== 記事 ==
私は国旗というものにあまり感慨を覚えない人なので、
この作品の肝でもある“この写真でこれだけ国民が盛り上がるという雰囲気”が
正直あまり分からなかったです。
でも、そんな異常な全国民をも狂わす雰囲気こそが
戦争なのかも知れないなと思いました。
さすがはイーストウッド監督だなあと考えさせられる作品でした。
次の「硫黄島からの手紙」は辛いでしょうけれど楽しみです。

追伸 私も「プライベート・ライアン」はキツ過ぎました(^^;)
by non_0101 (2006-11-19 12:34) 

Catcat44

nonさん、いらっしゃいませ!
nice&コメント&TBとありがとうございます。
多分、アメリカ人には、日本人が理解できない“愛国心”みたいのがあるのじゃないですかね。星条旗もその象徴って事で、そうなるのではないかと。
感覚は違うのでしょうけど、日の丸も、まぁ似たようなものなのかな?
クリント・イーストウッド監督が、人間ドラマに強い方で、本当に良かったと思ってます。
「硫黄島からの手紙」もうすぐですね。
by Catcat44 (2006-11-19 16:43) 

クリス

こんにちは!

== データ部分 ==

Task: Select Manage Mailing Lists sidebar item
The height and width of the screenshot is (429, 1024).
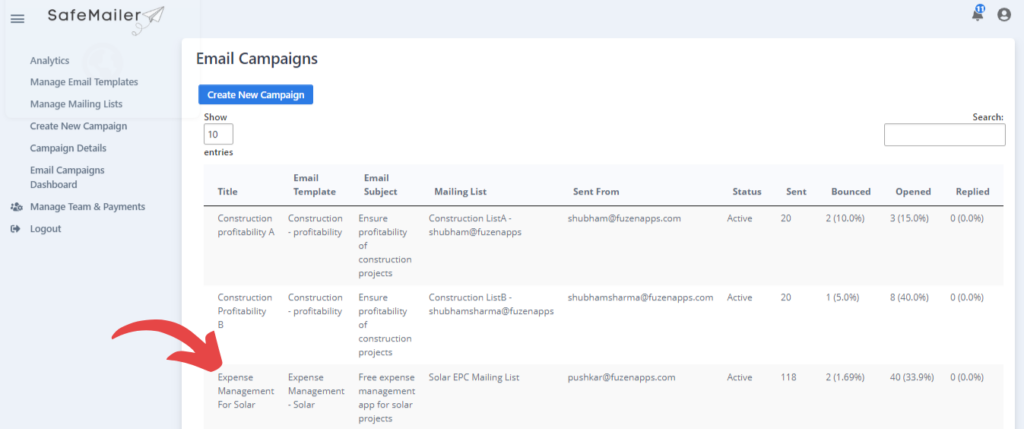Action: point(76,104)
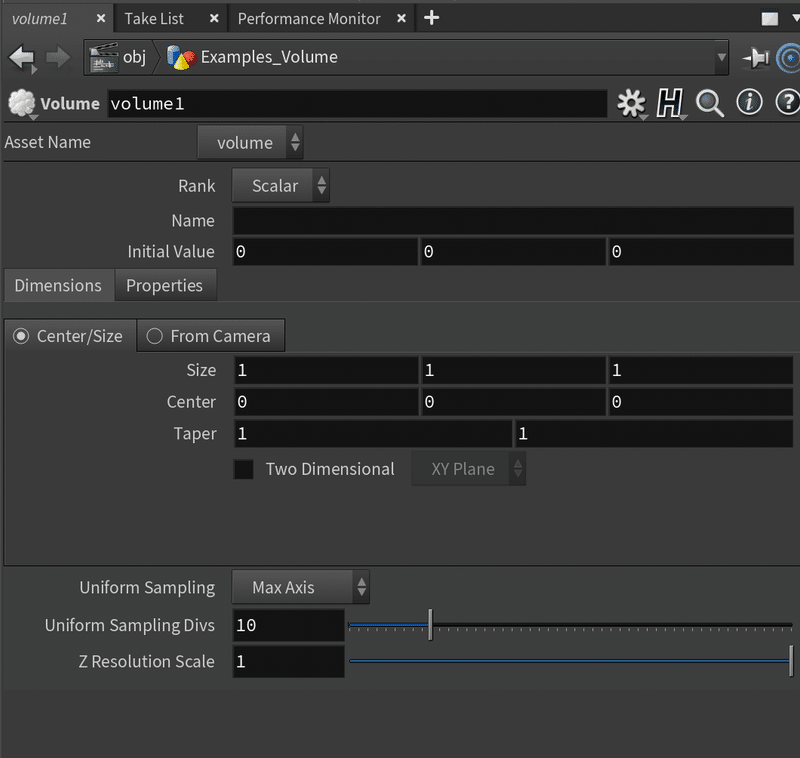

== 指示 ==
映画の感想を扱った記事から、「nonさん、いらっしゃいませ!」から「本当に良かったと思ってます。」までをすべて、一字も変えずに返してください。

== 解答 ==
nonさん、いらっしゃいませ!
nice&コメント&TBとありがとうございます。
多分、アメリカ人には、日本人が理解できない“愛国心”みたいのがあるのじゃないですかね。星条旗もその象徴って事で、そうなるのではないかと。
感覚は違うのでしょうけど、日の丸も、まぁ似たようなものなのかな?
クリント・イーストウッド監督が、人間ドラマに強い方で、本当に良かったと思ってます。